As Massachusetts students settle into a new school year, one group south of Boston continues its decade-long work to support youth impacted by homelessness.
Since 2004, School on Wheels of Massachusetts has logged more than 34,000 hours mentoring more than 2,200 students impacted by homelessness in 30 different locations across southeastern Massachusetts, according to its website.
“It’s really so much more than a homework club,” said Founding Director Cheryl Opper. “It’s designed to build stronger students who can be advocate for themselves and be successful in school and beyond.”
What makes School on Wheels different from other tutoring groups, Opper said, is that volunteers help students where they are: shelters, hotels and learning centers. She said homeless students often cannot stay after school for help, and even if they can, they’re often not given the direct attention they need to thrive.
“It’s a one-on-one tutoring,” Opper said of the organization. “And mentoring is just as important as the torturing; that comes every week, just for them.”
According to its website, more than half of School on Wheels’ 11 torturing locations this fall are in Brockton.
Brockton Public Schools Title I Coordinator and McKinney-Vento Homeless Liaison Karen McCarthy said that although the homeless population of the city is decreasing, the community hosts three homeless shelters, 81 state-subsidized apartments and three hotels that have housed homeless families for years.
“[Brockton Public Schools] builds relationships within the classroom and the school,” McCarthy said. “[Schools on Wheels] can provide support tailored to a specific child.”
Although the state does offer some assistance to youth affected by homelessness, Opper said School on Wheels fills gaps the state just can’t afford.
“Its building a partnership so we can build a fabric, a sort of quilt, around these students to give them the guidance to break the cycle of homelessness through education and mentoring,” she said.
Opper said School on Wheels works with students affected by homelessness, not just children without a home. This means that even as families are moved from temporary to permanent housing, the organization continues relationships to ensure youth are getting the support they need, she said.
“Just because you put a roof over someone’s head, it doesn’t heal the chaos and trauma they experienced during homelessness,” Opper said.
School on Wheels also offers a program designed to support secondary school students called High School Plus, she said. According to its website, one in four homeless high school students will graduate nationwide. Opper said that 93 percent of youth enrolled in High School Plus receive a diploma.
Since this program began in 2009, Opper said 14 School on Wheels students have graduated from college, Opper said. According to its website, 35 High School Plus students are now enrolled in higher education.
But School on Wheels of Massachusetts isn’t confined to the southeast of the Commonwealth.
The nonprofit has distributed more than 9,000 grade-specific backpacks stuffed with books, pencils and other school supplies to youth affected by homelessness across Massachusetts, according to its website. Opper said that just this fall, School on Wheels provided some 1,500 backpacks to those in need.

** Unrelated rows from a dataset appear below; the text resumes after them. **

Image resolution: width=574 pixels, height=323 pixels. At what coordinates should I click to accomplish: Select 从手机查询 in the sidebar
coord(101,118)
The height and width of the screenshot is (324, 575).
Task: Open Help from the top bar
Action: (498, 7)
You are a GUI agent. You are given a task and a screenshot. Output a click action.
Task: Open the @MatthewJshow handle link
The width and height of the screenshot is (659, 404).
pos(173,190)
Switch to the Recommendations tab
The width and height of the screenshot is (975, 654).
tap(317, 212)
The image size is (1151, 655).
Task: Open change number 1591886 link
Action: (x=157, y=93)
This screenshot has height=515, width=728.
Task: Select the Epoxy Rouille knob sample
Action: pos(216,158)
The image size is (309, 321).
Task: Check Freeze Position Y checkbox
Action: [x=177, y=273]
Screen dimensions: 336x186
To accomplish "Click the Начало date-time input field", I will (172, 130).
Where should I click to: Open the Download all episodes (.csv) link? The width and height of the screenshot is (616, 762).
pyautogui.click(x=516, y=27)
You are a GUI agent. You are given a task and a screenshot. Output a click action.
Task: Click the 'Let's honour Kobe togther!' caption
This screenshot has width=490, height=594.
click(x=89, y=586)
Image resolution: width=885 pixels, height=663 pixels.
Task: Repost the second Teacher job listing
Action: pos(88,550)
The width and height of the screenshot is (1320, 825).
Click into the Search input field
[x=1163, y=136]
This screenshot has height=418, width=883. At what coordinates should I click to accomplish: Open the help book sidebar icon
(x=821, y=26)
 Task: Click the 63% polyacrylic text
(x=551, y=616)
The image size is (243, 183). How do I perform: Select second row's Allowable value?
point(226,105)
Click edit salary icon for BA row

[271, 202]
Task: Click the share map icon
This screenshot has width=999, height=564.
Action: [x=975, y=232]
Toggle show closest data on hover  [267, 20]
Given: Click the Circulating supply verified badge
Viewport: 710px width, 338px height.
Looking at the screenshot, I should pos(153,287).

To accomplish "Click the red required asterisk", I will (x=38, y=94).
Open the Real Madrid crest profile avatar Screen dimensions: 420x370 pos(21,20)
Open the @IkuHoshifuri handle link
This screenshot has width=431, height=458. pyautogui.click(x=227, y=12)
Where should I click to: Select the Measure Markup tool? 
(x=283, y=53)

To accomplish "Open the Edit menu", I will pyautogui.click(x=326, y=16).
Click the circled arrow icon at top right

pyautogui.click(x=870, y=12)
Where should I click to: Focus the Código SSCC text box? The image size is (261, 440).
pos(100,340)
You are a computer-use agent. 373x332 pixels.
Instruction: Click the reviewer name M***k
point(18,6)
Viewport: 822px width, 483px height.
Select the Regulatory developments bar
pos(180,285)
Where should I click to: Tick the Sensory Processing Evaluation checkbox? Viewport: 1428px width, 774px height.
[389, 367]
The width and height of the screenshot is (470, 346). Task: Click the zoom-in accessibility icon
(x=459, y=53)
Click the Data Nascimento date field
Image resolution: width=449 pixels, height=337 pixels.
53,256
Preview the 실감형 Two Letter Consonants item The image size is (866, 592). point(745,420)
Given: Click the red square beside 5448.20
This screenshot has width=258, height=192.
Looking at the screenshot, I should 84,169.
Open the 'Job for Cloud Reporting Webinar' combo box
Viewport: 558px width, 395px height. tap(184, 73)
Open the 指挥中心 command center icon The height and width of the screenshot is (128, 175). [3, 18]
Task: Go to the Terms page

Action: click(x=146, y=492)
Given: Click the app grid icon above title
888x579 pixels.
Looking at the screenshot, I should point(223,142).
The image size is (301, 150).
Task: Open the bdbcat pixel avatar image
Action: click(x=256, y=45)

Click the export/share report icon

The organization has built relationships with schools, religious organizations and shelters across the state to distribute these supplies.
“Its up to all of us as committed citizens to embrace this crisis of homelessness for children and do something about it. If we don’t,” Opper said, “then we are going to be servicing these children as adults living in shelters.”
Although it does receive some state funding, Opper said this is only a fraction of what the organization needs to operate. The rest of its funding, she said, comes from grants, individual donations and money raised at events.
Opper said School on Wheels of Massachusetts will host a gala on Nov. 17 at Showcase Live in Patriots Place in Foxborough.